A montanha sempre ensina... coisas grandiosas, como auto-superação, confiança, comunhão com a Natureza e respeito a essas forças, nos faz perceber nosso real tamanho nesse mundo. Por outro lado, às vezes nos coloca de frente à sentimentos menos nobres (mas não menos importantes) como frustração, medo, limitações. E saber desistir é um dos grandes aprendizados na montanha. “Nunca desistir” e outras frases de efeito que ouvimos por ai é algo irreal e creio que traz um sentimento ainda maior de frustração, pois as pessoas começam a encarar que desistir seja algo “errado”, sendo que não há nada de errado com isso. Desistir é humano e saber desistir é algo difícil mas que pode ser aprendido...
Algumas vezes a desistência é algo obvio, como quando, em janeiro de 2011 estava escalando o Aconcagua e cheguei no campo 3 estava com congelamento de pés e começando uma hipotermia. A desistência foi a única opção a tomar naquele momento e naquelas condições. Mas pode também ser algo mais sutil, quando não estamos em uma situação tão extrema, como foi o caso no Everest. Lá, naquele momento, ninguém estava correndo risco de vida. Na visão de Russel, ele colocaria vidas em risco se continuasse com a escalada.
Ainda quando todas as condições indicam que deve-se desistir, às vezes isso não é ouvido e as pessoas seguem ultrapassando os limites. Por questões pessoais, pressão do grupo ou qualquer outro forte motivo, muitas vezes os escaladores entram no que chama-se summit fever, ou febre do cume. Na tragédia de 1996, na escalada ao Everest, o efeito do summit fever teve consequências desastrosas: 8 pessoas morreram no mesmo dia de ataque ao cume. Nessa ocasião, o tempo estipulado para o retorno ao campo 4 já havia estourado, uma tempestade estava entrando, o oxigênio suplementar acabando e, mesmo assim, as pessoas seguiram rumo ao cume. Mas não conseguiram voltar. Creio que, mais do que congestionamento nas cordas fixas, a principal questão nesse acidente foi que as pessoas não souberam desistir. Queriam o cume a todo custo, mas perderam a vida... não souberam desistir de um sonho. Não levaram em consideração que a montanha sempre estaria lá, mas que a vida é muito mais frágil e mais valiosa que o cume.
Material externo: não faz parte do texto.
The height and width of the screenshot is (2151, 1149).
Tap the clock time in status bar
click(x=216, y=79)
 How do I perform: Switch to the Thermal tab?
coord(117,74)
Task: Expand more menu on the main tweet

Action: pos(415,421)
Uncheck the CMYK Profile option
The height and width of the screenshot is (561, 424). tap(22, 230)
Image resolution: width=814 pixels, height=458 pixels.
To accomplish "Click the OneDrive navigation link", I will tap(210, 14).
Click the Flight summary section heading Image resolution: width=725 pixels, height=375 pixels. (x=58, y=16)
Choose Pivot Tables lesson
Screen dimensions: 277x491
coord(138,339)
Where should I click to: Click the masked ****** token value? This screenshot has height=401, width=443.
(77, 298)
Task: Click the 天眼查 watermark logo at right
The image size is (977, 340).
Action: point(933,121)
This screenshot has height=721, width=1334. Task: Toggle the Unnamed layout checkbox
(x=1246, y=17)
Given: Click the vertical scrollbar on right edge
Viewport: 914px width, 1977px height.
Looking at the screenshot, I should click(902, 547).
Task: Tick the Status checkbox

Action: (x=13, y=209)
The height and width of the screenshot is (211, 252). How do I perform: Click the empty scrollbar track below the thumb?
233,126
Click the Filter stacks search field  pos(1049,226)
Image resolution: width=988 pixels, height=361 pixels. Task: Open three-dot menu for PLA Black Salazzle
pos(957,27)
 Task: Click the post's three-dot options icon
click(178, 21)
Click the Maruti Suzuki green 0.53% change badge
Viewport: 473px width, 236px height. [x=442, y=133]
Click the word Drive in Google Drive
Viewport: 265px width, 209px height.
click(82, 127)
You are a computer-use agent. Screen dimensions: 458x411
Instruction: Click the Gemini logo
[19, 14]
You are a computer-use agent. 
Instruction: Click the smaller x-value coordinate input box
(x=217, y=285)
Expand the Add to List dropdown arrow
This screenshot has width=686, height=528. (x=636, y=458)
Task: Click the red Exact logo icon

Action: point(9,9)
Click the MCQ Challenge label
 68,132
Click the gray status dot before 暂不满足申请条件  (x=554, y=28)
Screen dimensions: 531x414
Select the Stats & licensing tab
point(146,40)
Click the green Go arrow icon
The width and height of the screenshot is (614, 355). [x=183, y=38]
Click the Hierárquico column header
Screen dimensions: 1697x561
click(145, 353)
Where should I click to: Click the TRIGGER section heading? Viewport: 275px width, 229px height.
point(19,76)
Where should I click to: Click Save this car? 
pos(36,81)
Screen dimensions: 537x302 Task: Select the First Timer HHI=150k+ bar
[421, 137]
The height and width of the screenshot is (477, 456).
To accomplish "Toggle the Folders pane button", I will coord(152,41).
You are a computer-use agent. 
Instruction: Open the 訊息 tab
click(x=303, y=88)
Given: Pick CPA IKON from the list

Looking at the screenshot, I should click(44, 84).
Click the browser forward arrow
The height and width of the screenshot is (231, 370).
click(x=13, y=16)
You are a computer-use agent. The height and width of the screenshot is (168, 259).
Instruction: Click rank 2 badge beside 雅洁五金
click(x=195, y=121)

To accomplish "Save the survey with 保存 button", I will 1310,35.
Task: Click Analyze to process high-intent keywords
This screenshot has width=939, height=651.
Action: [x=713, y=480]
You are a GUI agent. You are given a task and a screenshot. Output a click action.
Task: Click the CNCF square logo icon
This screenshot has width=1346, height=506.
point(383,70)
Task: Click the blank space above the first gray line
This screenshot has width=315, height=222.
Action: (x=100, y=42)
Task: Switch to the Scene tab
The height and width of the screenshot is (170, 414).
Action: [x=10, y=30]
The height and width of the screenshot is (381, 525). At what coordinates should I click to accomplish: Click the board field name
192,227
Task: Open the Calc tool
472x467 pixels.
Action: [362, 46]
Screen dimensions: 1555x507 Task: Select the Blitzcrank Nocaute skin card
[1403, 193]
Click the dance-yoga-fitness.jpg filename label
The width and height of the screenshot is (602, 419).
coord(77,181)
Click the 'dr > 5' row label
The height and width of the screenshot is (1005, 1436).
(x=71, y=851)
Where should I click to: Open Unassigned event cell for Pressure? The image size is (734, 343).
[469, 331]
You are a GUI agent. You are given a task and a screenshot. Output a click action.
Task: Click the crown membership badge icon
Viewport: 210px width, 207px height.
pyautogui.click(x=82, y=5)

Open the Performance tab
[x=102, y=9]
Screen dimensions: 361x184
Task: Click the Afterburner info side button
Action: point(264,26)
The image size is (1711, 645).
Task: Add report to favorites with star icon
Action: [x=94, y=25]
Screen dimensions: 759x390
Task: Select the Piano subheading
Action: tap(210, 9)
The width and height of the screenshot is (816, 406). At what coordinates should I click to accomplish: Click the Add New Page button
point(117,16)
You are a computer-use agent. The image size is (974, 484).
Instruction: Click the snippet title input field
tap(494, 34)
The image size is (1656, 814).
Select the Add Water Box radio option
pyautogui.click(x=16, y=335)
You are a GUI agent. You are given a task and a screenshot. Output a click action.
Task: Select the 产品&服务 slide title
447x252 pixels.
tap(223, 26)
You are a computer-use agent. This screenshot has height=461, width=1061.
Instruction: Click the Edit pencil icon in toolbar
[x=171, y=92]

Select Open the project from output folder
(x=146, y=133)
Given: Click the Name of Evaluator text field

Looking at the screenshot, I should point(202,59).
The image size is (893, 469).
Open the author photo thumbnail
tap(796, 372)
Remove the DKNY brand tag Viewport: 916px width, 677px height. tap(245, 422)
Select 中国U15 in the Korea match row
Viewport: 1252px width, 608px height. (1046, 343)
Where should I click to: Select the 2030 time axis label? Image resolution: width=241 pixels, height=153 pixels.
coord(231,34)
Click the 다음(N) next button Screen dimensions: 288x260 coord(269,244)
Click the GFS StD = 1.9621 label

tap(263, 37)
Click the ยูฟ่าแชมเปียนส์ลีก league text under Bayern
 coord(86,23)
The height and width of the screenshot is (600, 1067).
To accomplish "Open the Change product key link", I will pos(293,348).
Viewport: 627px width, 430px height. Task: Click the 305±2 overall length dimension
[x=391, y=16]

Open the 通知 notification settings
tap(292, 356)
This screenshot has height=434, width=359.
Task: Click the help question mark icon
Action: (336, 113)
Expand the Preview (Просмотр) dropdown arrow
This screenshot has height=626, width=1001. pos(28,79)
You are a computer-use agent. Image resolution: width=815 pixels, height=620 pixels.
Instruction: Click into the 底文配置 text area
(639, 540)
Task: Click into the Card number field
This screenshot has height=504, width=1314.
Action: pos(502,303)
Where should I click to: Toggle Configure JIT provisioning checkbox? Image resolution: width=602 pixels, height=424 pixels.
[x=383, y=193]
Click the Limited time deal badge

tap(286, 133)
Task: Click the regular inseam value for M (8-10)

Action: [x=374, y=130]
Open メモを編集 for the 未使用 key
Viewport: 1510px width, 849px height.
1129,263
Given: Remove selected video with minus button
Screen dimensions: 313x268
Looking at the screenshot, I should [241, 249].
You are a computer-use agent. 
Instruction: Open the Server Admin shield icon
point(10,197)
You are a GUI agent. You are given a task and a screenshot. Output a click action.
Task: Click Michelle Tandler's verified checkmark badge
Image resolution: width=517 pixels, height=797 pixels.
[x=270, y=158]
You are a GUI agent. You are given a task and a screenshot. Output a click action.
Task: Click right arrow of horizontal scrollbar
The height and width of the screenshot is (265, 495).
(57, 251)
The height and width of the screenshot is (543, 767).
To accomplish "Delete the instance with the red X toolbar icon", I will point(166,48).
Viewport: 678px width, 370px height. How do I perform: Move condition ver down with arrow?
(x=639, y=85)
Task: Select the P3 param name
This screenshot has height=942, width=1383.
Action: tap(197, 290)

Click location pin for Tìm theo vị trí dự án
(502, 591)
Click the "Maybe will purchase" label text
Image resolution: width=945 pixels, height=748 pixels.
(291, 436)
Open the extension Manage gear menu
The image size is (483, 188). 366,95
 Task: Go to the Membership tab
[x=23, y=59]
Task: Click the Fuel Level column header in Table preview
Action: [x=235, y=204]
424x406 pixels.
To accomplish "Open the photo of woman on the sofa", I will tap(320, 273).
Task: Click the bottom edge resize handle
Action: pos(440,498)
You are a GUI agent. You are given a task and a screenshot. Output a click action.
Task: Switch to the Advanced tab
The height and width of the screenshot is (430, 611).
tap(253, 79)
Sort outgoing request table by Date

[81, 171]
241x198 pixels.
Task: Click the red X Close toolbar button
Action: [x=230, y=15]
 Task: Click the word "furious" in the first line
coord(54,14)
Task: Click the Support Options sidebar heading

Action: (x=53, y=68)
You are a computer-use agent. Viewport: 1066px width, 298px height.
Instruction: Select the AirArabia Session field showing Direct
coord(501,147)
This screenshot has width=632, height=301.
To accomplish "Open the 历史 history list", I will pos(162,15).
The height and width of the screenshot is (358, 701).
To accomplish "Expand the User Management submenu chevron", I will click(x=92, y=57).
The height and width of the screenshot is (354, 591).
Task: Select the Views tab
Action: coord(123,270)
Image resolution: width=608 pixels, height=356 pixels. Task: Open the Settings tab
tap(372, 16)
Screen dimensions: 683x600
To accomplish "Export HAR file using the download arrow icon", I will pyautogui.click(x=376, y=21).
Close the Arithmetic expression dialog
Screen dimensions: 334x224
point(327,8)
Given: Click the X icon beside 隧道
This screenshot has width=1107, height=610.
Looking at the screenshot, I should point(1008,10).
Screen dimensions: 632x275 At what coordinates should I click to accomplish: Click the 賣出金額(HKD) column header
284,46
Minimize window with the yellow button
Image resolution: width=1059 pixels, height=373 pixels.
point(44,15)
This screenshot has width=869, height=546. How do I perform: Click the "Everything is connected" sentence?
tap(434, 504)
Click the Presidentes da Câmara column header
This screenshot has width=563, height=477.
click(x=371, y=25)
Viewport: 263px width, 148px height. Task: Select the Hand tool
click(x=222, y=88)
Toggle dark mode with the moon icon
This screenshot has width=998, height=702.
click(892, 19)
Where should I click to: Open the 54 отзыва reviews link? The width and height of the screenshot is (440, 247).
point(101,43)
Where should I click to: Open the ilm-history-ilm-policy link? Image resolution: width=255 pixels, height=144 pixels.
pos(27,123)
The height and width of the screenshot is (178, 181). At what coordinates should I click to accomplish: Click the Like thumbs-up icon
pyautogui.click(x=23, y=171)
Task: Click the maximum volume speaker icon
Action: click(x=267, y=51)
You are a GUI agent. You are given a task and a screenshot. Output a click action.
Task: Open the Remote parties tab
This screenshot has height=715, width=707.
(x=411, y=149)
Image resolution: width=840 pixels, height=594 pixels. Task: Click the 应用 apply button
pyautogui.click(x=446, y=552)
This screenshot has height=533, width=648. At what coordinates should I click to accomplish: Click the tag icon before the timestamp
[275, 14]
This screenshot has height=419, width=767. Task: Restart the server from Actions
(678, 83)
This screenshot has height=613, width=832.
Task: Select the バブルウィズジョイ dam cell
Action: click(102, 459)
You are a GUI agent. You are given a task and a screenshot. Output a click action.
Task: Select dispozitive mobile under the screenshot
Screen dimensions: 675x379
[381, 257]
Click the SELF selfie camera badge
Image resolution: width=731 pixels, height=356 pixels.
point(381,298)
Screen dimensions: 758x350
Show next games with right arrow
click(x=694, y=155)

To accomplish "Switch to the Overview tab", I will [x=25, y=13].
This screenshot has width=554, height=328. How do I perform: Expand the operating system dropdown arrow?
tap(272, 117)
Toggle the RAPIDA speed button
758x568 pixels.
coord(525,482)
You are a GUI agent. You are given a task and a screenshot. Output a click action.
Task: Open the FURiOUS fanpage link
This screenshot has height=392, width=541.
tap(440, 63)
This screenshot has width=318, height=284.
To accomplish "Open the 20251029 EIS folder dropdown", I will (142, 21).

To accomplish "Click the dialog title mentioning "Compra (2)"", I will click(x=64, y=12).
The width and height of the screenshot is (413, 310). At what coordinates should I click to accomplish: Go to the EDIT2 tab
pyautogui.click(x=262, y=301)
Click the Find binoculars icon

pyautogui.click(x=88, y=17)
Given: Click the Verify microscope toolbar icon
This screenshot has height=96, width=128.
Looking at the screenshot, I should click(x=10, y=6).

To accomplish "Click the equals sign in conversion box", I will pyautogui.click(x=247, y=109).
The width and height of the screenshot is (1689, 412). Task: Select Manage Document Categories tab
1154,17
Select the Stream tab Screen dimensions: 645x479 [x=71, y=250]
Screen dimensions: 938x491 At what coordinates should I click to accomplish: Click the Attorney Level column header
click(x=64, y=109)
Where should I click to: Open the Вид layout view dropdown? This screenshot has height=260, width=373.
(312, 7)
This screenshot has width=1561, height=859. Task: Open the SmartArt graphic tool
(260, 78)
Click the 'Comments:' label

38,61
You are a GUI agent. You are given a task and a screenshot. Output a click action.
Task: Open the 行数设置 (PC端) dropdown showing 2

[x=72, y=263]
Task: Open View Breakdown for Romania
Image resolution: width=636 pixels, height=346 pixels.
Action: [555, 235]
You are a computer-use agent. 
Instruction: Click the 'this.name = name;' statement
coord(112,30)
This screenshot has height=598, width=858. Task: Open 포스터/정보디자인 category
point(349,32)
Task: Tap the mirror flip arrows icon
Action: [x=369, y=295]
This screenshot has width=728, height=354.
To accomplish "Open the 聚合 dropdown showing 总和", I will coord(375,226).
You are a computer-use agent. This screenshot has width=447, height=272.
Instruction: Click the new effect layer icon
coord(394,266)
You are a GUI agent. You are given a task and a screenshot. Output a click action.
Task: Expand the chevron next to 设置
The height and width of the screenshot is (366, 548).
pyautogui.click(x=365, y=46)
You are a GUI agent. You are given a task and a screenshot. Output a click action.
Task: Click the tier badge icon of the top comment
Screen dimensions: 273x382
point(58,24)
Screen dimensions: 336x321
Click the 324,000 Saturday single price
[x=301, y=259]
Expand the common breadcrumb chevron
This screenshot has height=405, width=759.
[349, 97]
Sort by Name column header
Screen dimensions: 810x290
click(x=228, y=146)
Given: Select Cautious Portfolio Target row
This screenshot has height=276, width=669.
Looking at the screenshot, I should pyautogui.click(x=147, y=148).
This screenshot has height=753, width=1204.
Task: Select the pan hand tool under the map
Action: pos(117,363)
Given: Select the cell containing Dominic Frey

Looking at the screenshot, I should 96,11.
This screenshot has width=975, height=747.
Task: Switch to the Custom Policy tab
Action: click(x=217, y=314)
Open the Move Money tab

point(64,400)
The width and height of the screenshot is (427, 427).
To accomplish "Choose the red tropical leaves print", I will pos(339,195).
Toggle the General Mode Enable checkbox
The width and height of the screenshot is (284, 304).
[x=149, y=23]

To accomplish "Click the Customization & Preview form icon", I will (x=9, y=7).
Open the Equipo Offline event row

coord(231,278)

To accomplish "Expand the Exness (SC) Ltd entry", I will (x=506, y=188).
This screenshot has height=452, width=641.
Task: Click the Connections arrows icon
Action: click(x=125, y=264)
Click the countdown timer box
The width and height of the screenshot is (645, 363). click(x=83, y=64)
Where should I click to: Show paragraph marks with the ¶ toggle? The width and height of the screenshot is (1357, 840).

O que é “saber desistir”? A meu ver, não é parar no meio do caminho toda vez que encontramos alguma dificuldade. Mas sim colocar na balança prós e contras, físicos e emocionais, e tomar a decisão. Se o coração permanecer tranquilo com a decisão, a escolha foi acertada. Senão, ainda há o que se aprender com o desistir.